Yeah, yeah, yeah: The absolute best of Liverpool for kids
A day out in Liverpool is a race against time. With world-class galleries to dip in and out of, a maritime history to dig into, and more tea stops than you can dunk a digestive in, you won’t run out of things to do. Oh, and there’s The Beatles too.
A new concept to start your day
To start your day with an adrenaline rush, have breakfast at Ziferblat in Liverpool’s Albert Dock. This is a whole new concept of café and the only thing you are charged for at this café franchise is your time. I admit it was a nervous half hour for me. Or should I say 21 minutes? I know this because I paid for every minute. Per person! The key to ‘pay as you stay’ is to multitask. Make toast, pour juice, eat cake, select filter coffee or froth, (or both at once), tinkle the piano keys and have a game of Scrabble. But make sure you don’t get caught in a queue for the washing up.
Take a trot to the Tate
Tate Liverpool is a hop, skip and a jump away. This is a must for families. The Tate Collection is matched with exciting temporary exhibitions over four floors. We take our kids here often - our last visit was to the free Matisse exhibition and a one-off chance to see his massive masterpiece, The Snail, in the north.
Discover the docks
The nearby Maritime Museum is full of colourful stories of smuggling, and if your day out is on a Tuesday or Wednesday be sure to take a tour of the Old Dock, led by museum guides Danny and Yazz. The cheerful pair smuggle you deep under Liverpool One shopping centre and give you their quirky commentary on the world’s first commercial enclosed wet dock, which you’ll see a chunk of in all its excavated glory. In the underground atmospheric light I mentally drifted away from the rest of the party as I imagined the moon drawing the tide in and out while dockside workers shifted bags of cotton and tobacco and tea. I visualized determined seagulls fighting over scraps and wondered what emigrants felt as they said goodbye to their loved ones and made for an unknown life in the new world. Meanwhile our guides made the kids laugh with jokes about lightbulbs.
“As we say in Liverpool, it’s chucking out time,” the double act joked as they left us in Liverpool One, the huge shopping paradise built on the foundations of this icon of trade.
Before leaving the docklands, take the obligatory selfie at the Liver Birds. On certain days you may also be able to wave to cruise ships as they sail in to the home of Cunard.

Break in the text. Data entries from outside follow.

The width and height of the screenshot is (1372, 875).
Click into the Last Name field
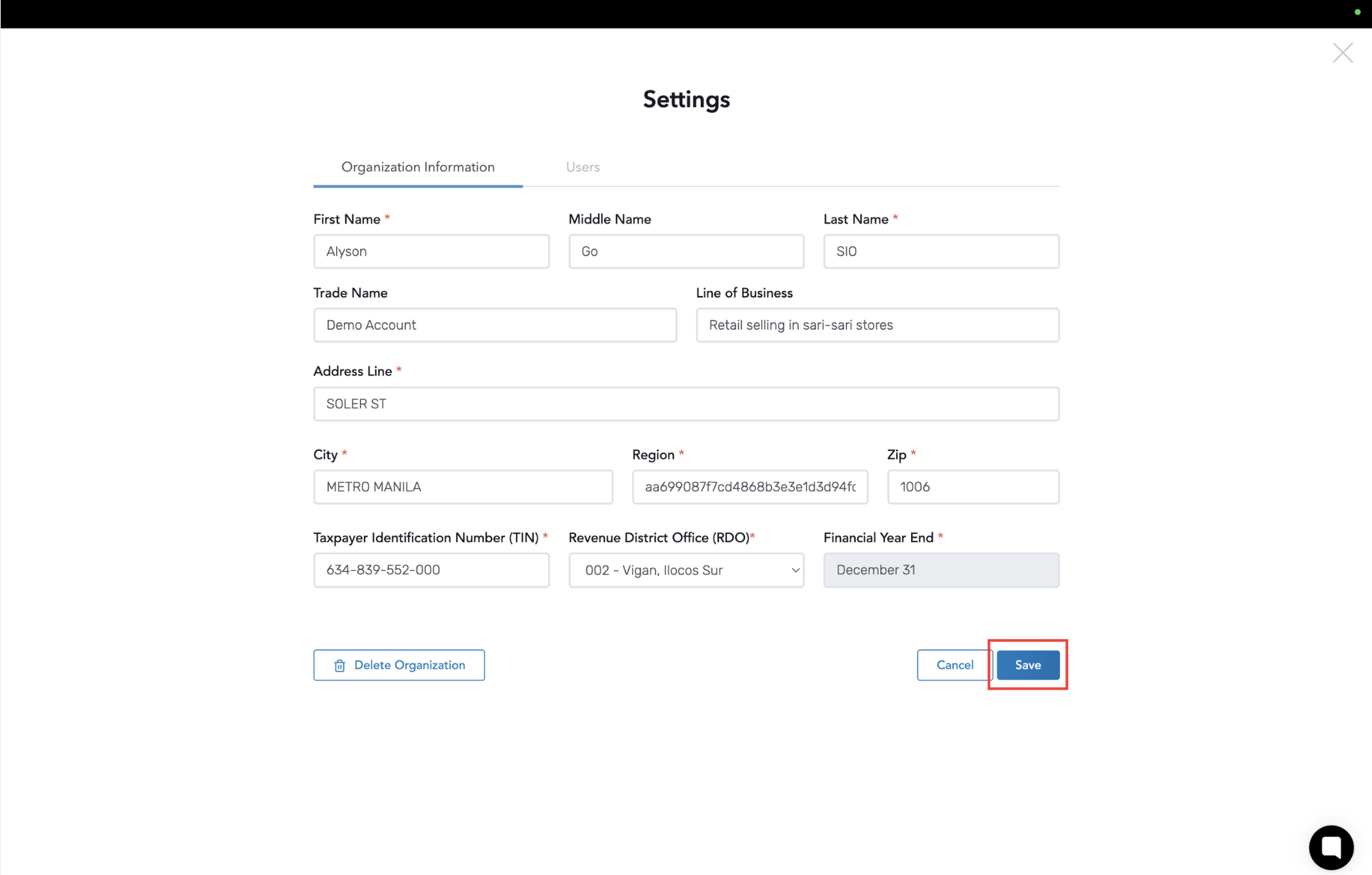(x=941, y=252)
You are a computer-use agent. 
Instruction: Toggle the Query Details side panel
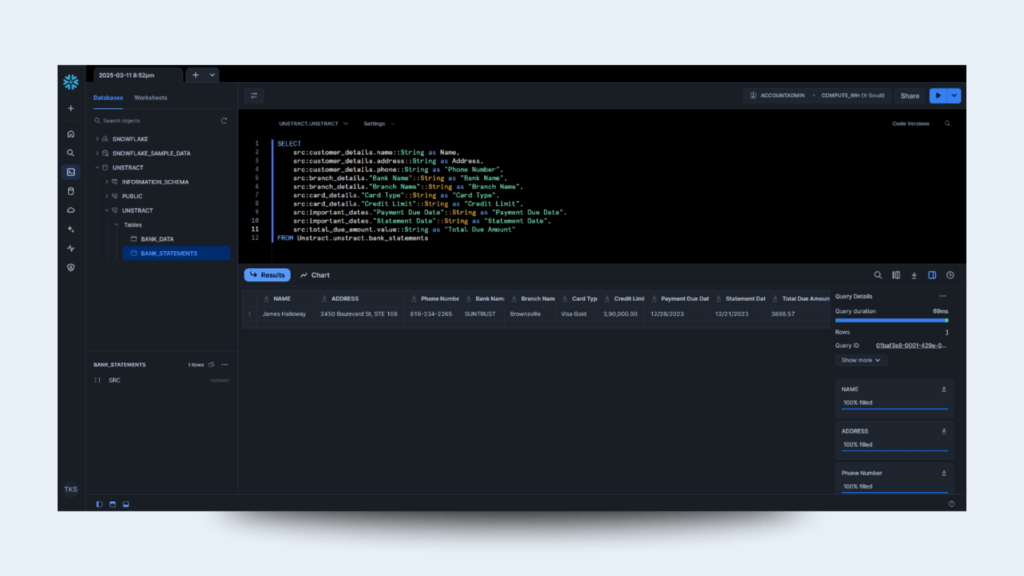click(x=932, y=275)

Wonder at the wigwam that isn’t what it seems
Hungry again? Liverpool is full of interesting lunch spots and new ones are always emerging. Like cycle café Ryde on Stanhope Street, and restored The Pen Factory next to the fab Everyman Theatre, which offers a good selection of tapas. Then it’s a brisk walk to a Liverpool icon – Paddy’s Wigwam. No, not an Irish tepee, but one of the city’s two cathedrals. The Metropolitan Cathedral’s circular architecture and stained glass windows do wondrous things with the afternoon light. Stop for a moment. Absorb the atmosphere.
Stimulate their brains (and yours)
But only for a moment. There’s more art to be consumed at nearby FACT. The Foundation for Art and Creative Technology is one of my favourite places in the city. Its exhibitions on contemporary and social subjects always make my brain work faster, and the tech themes always engage my teens.
If your kids are studying art then The Bluecoat is also worth popping into. This centre for contemporary arts is the oldest building in the city centre. Last time we were there we donated our teeth to artist Gina Czarnecki’s Palaces sculpture. But that’s not necessary for all visitors!
If all that art has made you hungry again, then head to Bold Street, an independent foodie mecca. Leaf Liverpool tea house offers just about every variety of tea that ever hit a teapot.(I recommend a pot with floating rose buds - it is a little work of art.) We had five pots of tea and a stand full of cakes and sandwiches in an hour of perfect Englishness. The kids loved it as much as we did. Perhaps this is because owner Natalie Haywood started the venue to make tea more accessible to young people.
If your teens can’t get on with tea then try them with the American-themed Ameriesko, with its deluxe hot chocolates, pancakes and chilli dogs.
Let the music play
Opportunities for art are endless but it’s music that this city is famous for. (Aside from football, but that’s for another day.) There are several Beatles-related attractions and it’s practically compulsory to do at least one (The Beatles Story in the Albert Dock, The Magical Mystery Tour bus, the Beatles statues and more). Alternatively you can take a ferry across the Mersey, hum the tune, and look back on a fun-filled city where time flies so fast you’ll be glad that no one else has thought to charge for it.